:: Data records ::
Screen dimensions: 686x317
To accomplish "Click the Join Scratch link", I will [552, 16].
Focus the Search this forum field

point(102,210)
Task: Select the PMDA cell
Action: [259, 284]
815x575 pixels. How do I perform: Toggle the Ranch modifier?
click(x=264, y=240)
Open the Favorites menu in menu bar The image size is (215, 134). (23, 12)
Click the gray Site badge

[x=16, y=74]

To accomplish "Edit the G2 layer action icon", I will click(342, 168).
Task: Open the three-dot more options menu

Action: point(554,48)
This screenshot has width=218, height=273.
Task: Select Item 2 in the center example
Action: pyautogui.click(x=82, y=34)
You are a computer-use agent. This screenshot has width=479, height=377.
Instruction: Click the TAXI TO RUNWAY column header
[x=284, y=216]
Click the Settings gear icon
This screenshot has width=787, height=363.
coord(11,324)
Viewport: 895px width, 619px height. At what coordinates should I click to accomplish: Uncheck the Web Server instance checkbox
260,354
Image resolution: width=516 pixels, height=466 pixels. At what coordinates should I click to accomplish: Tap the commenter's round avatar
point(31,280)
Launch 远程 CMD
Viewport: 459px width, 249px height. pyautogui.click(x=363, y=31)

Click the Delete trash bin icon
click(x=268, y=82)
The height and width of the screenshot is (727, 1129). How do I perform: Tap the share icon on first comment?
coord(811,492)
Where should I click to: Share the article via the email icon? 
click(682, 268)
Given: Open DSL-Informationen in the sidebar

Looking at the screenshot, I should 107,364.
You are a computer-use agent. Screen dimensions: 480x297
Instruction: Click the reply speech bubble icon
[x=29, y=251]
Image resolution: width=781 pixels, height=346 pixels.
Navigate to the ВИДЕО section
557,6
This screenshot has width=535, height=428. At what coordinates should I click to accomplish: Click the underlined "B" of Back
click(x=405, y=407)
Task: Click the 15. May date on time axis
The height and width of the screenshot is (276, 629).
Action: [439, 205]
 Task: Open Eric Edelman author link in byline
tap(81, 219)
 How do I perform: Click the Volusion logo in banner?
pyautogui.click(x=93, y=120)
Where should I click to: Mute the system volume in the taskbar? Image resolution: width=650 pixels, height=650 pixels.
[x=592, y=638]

:: Task to complete ::
Scan the records above for the lines holding "Given: Open DSL-Informationen in the sidebar" and "Image resolution: width=781". Transcribe those two and every line between them word for word, and no others.

:: Answer section ::
Given: Open DSL-Informationen in the sidebar

Looking at the screenshot, I should 107,364.
You are a computer-use agent. Screen dimensions: 480x297
Instruction: Click the reply speech bubble icon
[x=29, y=251]
Image resolution: width=781 pixels, height=346 pixels.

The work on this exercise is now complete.